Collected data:

>>>

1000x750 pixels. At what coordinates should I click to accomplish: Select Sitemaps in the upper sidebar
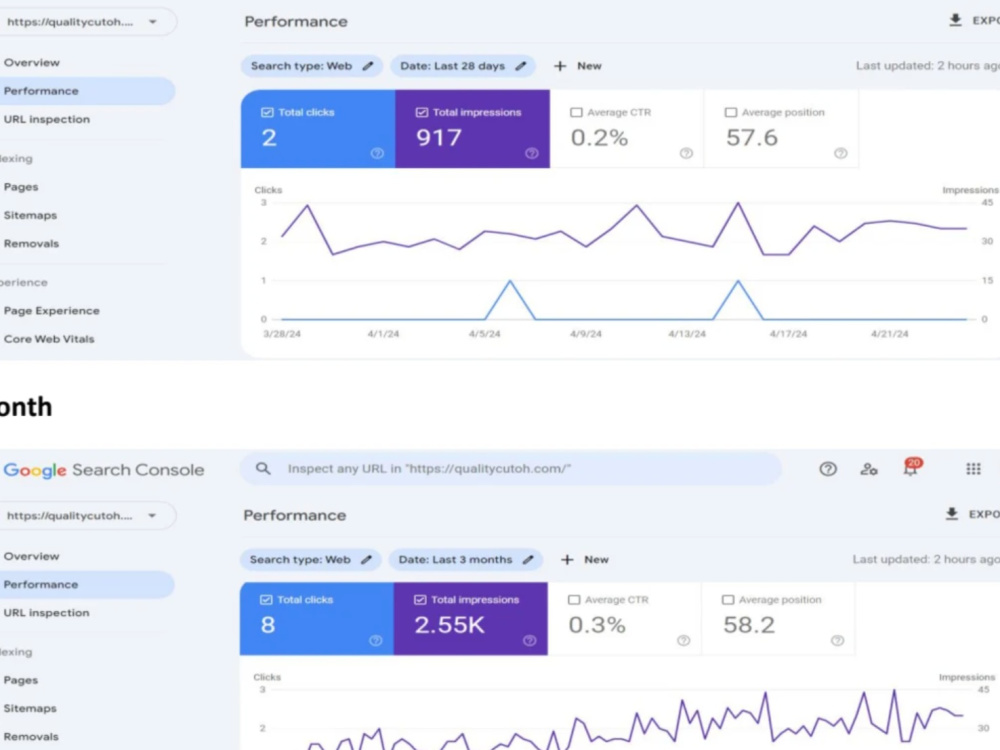click(x=30, y=216)
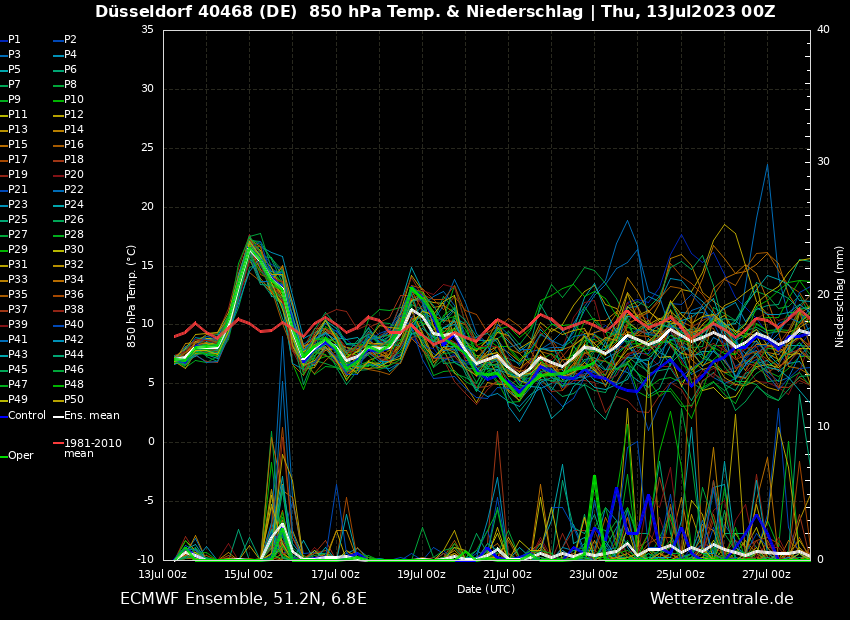Image resolution: width=850 pixels, height=620 pixels.
Task: Open the Wetterzentrale.de link
Action: pyautogui.click(x=721, y=599)
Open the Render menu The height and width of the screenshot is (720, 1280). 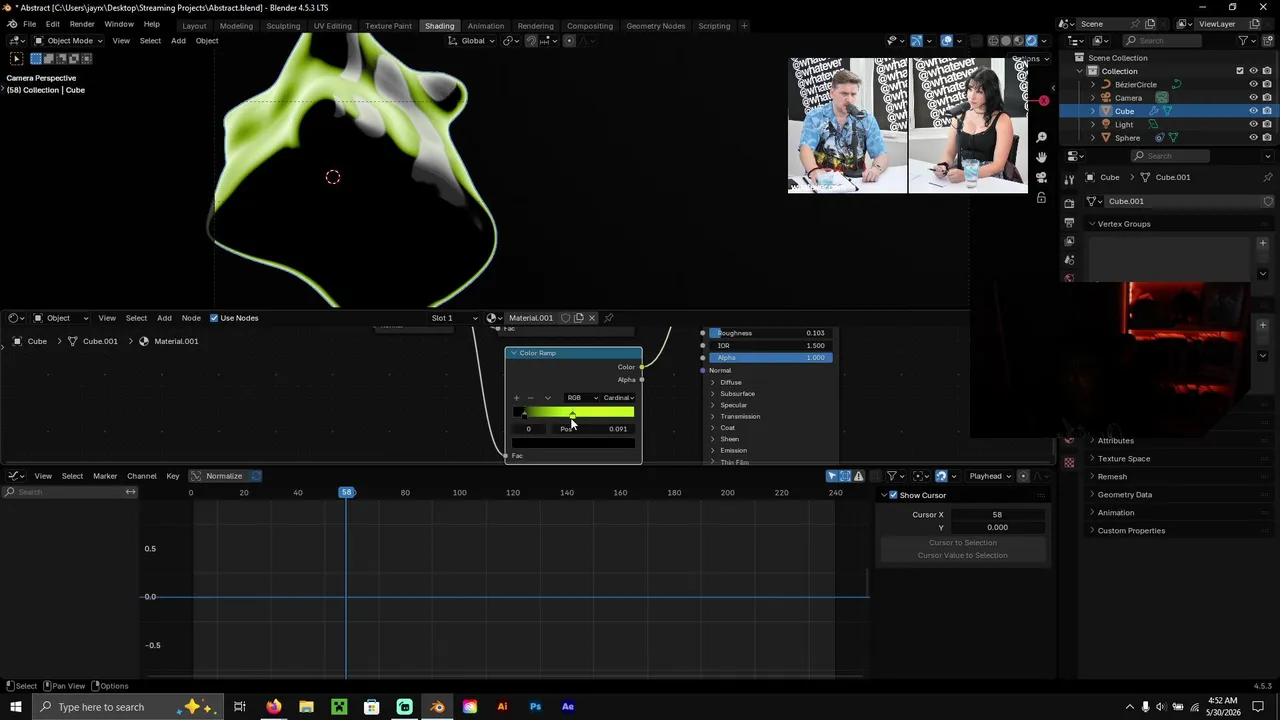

<<<

GOAL OF THE EXERCISE: Could you output all of the records exactly, without their pictures?

YOUR RESPONSE:
1000x750 pixels. At what coordinates should I click to accomplish: Select Sitemaps in the upper sidebar
click(x=30, y=216)
Image resolution: width=850 pixels, height=620 pixels.
Task: Open the Wetterzentrale.de link
Action: pyautogui.click(x=721, y=599)
Open the Render menu The height and width of the screenshot is (720, 1280). 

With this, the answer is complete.